### Stored records:
□ □ □ □

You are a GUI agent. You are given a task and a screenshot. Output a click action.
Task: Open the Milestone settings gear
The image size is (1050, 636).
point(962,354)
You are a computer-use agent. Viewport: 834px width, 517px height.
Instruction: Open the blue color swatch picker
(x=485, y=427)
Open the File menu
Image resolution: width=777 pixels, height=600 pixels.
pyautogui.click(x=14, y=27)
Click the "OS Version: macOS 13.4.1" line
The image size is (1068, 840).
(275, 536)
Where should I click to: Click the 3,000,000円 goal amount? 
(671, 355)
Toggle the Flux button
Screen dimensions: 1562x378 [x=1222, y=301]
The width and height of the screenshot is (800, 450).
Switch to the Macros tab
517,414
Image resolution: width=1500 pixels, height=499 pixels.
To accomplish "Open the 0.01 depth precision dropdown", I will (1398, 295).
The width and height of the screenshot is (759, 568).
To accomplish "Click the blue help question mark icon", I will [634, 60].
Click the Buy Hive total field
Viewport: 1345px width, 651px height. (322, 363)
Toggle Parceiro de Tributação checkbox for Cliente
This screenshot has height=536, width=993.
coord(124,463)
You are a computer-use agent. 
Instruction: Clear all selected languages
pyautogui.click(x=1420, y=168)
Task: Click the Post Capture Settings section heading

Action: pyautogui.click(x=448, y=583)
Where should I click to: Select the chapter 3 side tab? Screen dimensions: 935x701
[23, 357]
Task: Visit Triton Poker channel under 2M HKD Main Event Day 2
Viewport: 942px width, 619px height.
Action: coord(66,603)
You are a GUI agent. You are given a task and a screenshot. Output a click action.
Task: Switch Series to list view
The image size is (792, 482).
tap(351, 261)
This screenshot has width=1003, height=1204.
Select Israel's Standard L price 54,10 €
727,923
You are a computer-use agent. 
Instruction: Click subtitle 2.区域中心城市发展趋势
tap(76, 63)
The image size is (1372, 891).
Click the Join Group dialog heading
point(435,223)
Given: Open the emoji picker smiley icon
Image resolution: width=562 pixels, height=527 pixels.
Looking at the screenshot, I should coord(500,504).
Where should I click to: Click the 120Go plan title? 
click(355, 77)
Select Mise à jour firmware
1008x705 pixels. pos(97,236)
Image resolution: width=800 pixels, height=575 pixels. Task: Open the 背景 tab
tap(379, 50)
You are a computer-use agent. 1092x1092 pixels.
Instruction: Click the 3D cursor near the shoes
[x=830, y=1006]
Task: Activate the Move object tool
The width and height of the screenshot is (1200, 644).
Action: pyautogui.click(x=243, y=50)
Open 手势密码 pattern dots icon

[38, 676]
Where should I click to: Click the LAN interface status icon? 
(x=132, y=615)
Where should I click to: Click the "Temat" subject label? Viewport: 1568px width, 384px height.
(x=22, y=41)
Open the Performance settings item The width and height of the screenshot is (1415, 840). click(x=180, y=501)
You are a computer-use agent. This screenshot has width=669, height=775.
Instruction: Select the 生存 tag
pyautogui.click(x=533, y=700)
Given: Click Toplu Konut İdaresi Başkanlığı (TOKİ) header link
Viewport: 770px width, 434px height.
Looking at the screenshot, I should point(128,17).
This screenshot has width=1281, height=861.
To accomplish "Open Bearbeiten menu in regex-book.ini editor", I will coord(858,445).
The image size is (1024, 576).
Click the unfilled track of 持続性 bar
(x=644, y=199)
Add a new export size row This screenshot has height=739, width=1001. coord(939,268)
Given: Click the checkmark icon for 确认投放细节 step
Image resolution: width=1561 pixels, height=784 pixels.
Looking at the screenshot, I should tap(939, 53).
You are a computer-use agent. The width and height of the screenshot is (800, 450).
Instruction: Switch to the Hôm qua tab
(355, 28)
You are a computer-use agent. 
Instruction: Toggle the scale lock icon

□ □ □ □

### Instructions to follow:
An exact restatement of all the entries above is needed.

### Response to the task:
You are a GUI agent. You are given a task and a screenshot. Output a click action.
Task: Open the Milestone settings gear
The image size is (1050, 636).
point(962,354)
You are a computer-use agent. Viewport: 834px width, 517px height.
Instruction: Open the blue color swatch picker
(x=485, y=427)
Open the File menu
Image resolution: width=777 pixels, height=600 pixels.
pyautogui.click(x=14, y=27)
Click the "OS Version: macOS 13.4.1" line
The image size is (1068, 840).
(275, 536)
Where should I click to: Click the 3,000,000円 goal amount? 
(671, 355)
Toggle the Flux button
Screen dimensions: 1562x378 [x=1222, y=301]
The width and height of the screenshot is (800, 450).
Switch to the Macros tab
517,414
Image resolution: width=1500 pixels, height=499 pixels.
To accomplish "Open the 0.01 depth precision dropdown", I will (1398, 295).
The width and height of the screenshot is (759, 568).
To accomplish "Click the blue help question mark icon", I will [634, 60].
Click the Buy Hive total field
Viewport: 1345px width, 651px height. (322, 363)
Toggle Parceiro de Tributação checkbox for Cliente
This screenshot has height=536, width=993.
coord(124,463)
You are a computer-use agent. 
Instruction: Clear all selected languages
pyautogui.click(x=1420, y=168)
Task: Click the Post Capture Settings section heading

Action: pyautogui.click(x=448, y=583)
Where should I click to: Select the chapter 3 side tab? Screen dimensions: 935x701
[23, 357]
Task: Visit Triton Poker channel under 2M HKD Main Event Day 2
Viewport: 942px width, 619px height.
Action: coord(66,603)
You are a GUI agent. You are given a task and a screenshot. Output a click action.
Task: Switch Series to list view
The image size is (792, 482).
tap(351, 261)
This screenshot has width=1003, height=1204.
Select Israel's Standard L price 54,10 €
727,923
You are a computer-use agent. 
Instruction: Click subtitle 2.区域中心城市发展趋势
tap(76, 63)
The image size is (1372, 891).
Click the Join Group dialog heading
point(435,223)
Given: Open the emoji picker smiley icon
Image resolution: width=562 pixels, height=527 pixels.
Looking at the screenshot, I should coord(500,504).
Where should I click to: Click the 120Go plan title? 
click(355, 77)
Select Mise à jour firmware
1008x705 pixels. pos(97,236)
Image resolution: width=800 pixels, height=575 pixels. Task: Open the 背景 tab
tap(379, 50)
You are a computer-use agent. 1092x1092 pixels.
Instruction: Click the 3D cursor near the shoes
[x=830, y=1006]
Task: Activate the Move object tool
The width and height of the screenshot is (1200, 644).
Action: pyautogui.click(x=243, y=50)
Open 手势密码 pattern dots icon

[38, 676]
Where should I click to: Click the LAN interface status icon? 
(x=132, y=615)
Where should I click to: Click the "Temat" subject label? Viewport: 1568px width, 384px height.
(x=22, y=41)
Open the Performance settings item The width and height of the screenshot is (1415, 840). click(x=180, y=501)
You are a computer-use agent. This screenshot has width=669, height=775.
Instruction: Select the 生存 tag
pyautogui.click(x=533, y=700)
Given: Click Toplu Konut İdaresi Başkanlığı (TOKİ) header link
Viewport: 770px width, 434px height.
Looking at the screenshot, I should point(128,17).
This screenshot has width=1281, height=861.
To accomplish "Open Bearbeiten menu in regex-book.ini editor", I will coord(858,445).
The image size is (1024, 576).
Click the unfilled track of 持続性 bar
(x=644, y=199)
Add a new export size row This screenshot has height=739, width=1001. coord(939,268)
Given: Click the checkmark icon for 确认投放细节 step
Image resolution: width=1561 pixels, height=784 pixels.
Looking at the screenshot, I should tap(939, 53).
You are a computer-use agent. The width and height of the screenshot is (800, 450).
Instruction: Switch to the Hôm qua tab
(355, 28)
You are a computer-use agent. 
Instruction: Toggle the scale lock icon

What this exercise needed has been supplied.